— CHALLENGE —
Could you rewrite the lines below, starting at the first one and ending with the line containing "Looking at the screenshot, I should (x=88, y=30).", swapping every "GUI agent" for "screen assistant" and leaving everything else unchanged?
------ PROVIDED MATERIAL
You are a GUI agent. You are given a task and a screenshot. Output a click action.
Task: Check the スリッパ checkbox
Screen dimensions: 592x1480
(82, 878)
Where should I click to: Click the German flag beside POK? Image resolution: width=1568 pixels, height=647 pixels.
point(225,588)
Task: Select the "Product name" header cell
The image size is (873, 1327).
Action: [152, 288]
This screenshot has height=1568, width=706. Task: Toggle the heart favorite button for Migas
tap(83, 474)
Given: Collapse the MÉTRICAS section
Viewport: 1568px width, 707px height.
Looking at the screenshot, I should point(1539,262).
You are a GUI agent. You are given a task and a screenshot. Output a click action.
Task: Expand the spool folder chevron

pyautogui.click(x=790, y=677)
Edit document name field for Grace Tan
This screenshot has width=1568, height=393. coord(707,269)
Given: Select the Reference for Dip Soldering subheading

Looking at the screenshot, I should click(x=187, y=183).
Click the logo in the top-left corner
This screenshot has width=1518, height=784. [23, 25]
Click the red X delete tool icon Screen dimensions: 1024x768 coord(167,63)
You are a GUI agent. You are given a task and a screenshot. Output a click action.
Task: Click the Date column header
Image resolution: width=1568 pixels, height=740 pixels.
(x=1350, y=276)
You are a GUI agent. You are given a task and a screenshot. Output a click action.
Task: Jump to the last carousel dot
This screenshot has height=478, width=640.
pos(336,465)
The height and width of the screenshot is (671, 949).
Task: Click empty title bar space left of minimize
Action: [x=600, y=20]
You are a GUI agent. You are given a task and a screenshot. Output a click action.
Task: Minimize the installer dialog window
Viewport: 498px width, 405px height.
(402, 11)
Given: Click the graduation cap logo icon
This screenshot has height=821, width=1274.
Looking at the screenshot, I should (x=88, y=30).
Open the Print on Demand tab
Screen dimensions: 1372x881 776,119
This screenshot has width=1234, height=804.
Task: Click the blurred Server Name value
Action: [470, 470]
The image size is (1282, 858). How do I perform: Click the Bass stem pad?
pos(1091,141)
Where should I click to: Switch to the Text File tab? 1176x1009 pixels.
------------
— ANSWER —
You are a screen assistant. You are given a task and a screenshot. Output a click action.
Task: Check the スリッパ checkbox
Screen dimensions: 592x1480
(82, 878)
Where should I click to: Click the German flag beside POK? Image resolution: width=1568 pixels, height=647 pixels.
point(225,588)
Task: Select the "Product name" header cell
The image size is (873, 1327).
Action: [152, 288]
This screenshot has height=1568, width=706. Task: Toggle the heart favorite button for Migas
tap(83, 474)
Given: Collapse the MÉTRICAS section
Viewport: 1568px width, 707px height.
Looking at the screenshot, I should point(1539,262).
You are a screen assistant. You are given a task and a screenshot. Output a click action.
Task: Expand the spool folder chevron

pyautogui.click(x=790, y=677)
Edit document name field for Grace Tan
This screenshot has width=1568, height=393. coord(707,269)
Given: Select the Reference for Dip Soldering subheading

Looking at the screenshot, I should click(x=187, y=183).
Click the logo in the top-left corner
This screenshot has width=1518, height=784. [23, 25]
Click the red X delete tool icon Screen dimensions: 1024x768 coord(167,63)
You are a screen assistant. You are given a task and a screenshot. Output a click action.
Task: Click the Date column header
Image resolution: width=1568 pixels, height=740 pixels.
(x=1350, y=276)
You are a screen assistant. You are given a task and a screenshot. Output a click action.
Task: Jump to the last carousel dot
This screenshot has height=478, width=640.
pos(336,465)
The height and width of the screenshot is (671, 949).
Task: Click empty title bar space left of minimize
Action: [x=600, y=20]
You are a screen assistant. You are given a task and a screenshot. Output a click action.
Task: Minimize the installer dialog window
Viewport: 498px width, 405px height.
(402, 11)
Given: Click the graduation cap logo icon
This screenshot has height=821, width=1274.
Looking at the screenshot, I should (x=88, y=30).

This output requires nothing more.